基于深度学习的无人水面航行器（USV）目标检测是视觉感知的一种重要方式。然而，目前的方法在执行复杂的海上物体检测任务时表现不佳。同时，USV 的视觉感知系统也缺乏可用的复杂海洋物体数据集。为了解决这些问题，我们在本文中提出了一种基于轻量级 YOLOv8 模型的改进型海洋物体检测方法，称为 YOLO-MRS。具体来说，我们在模型的骨干网络中引入了多尺度跨轴关注（MCA）机制，以建立像素间的远距离依赖关系，从而捕捉全局特征信息。此外，我们还在骨干网络中引入了简化空间金字塔池化-快速（SimSPPF）机制，以提高预测精度。同时，考虑到计算效率，我们将骨干网络和颈部网络中的普通卷积层替换为重新聚焦卷积层（RefConv），以减少模型参数。特别是，我们构建了一个包含 9000 多张精确注释图像的海洋物体检测数据集，称为 MODD-13。提出的 MODD-13 充分考虑了物体类别（13 种）、图像多样性、样本独立性和背景混淆等特点，可作为海上物体检测的基准数据集。最终实验结果表明，与具有代表性的 YOLO 系列模型相比，YOLO-MRS 的 mAP50 平均精度提高了 1.8%-7%，mAP50-95 平均精度提高了 1.1%-11.5%，有效平衡了检测精度和计算效率，从而有效实现了对海洋物体的快速准确检测。

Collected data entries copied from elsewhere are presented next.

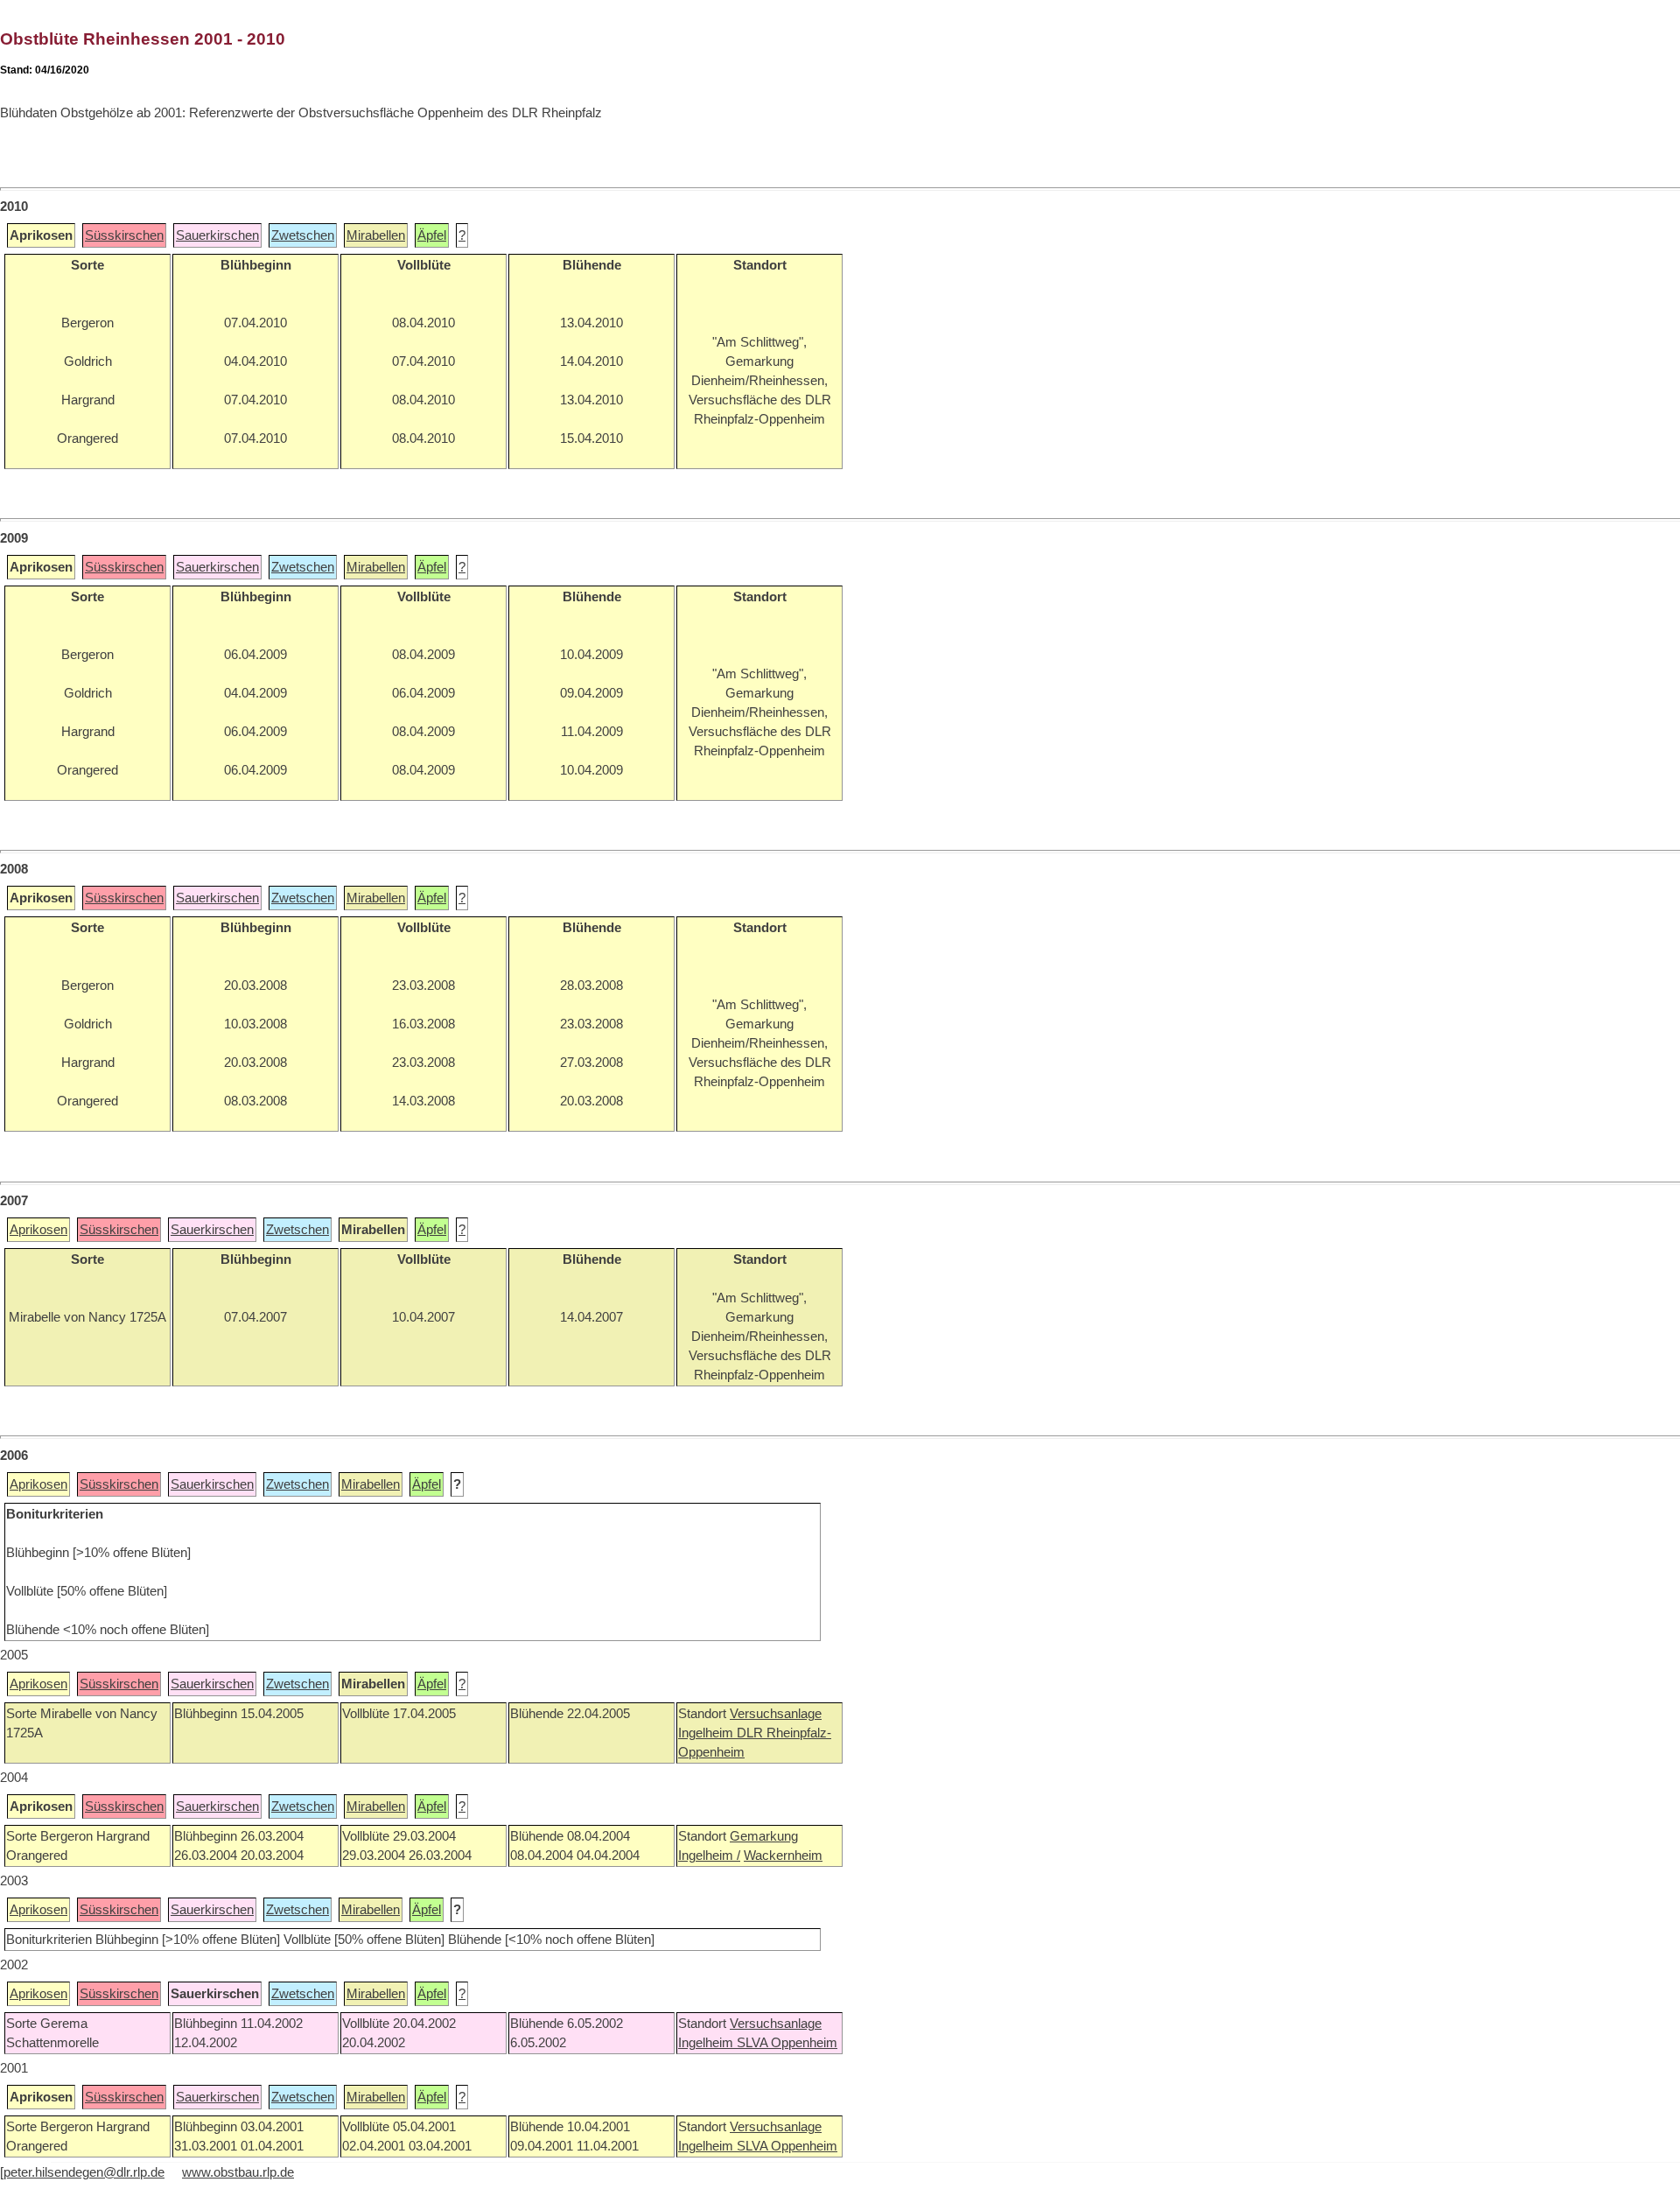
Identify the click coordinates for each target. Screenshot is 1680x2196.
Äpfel (431, 235)
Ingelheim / (709, 1856)
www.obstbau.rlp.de (238, 2172)
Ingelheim (707, 1733)
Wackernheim (783, 1856)
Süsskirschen (124, 235)
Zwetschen (302, 235)
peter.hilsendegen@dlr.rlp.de (84, 2172)
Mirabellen (375, 235)
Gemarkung (764, 1836)
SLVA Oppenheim (787, 2043)
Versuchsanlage (776, 1714)
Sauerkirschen (217, 235)
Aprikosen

本文章由计算机程序翻译，如有差异，请以英文原文为准。

求助全文

约1分钟内获得全文求助全文

来源期刊

Applied Ocean Research 地学-工程：大洋

CiteScore

8.70

自引率

7.00%

发文量

316

审稿时长

59 days

期刊介绍： The aim of Applied Ocean Research is to encourage the submission of papers that advance the state of knowledge in a range of topics relevant to ocean engineering.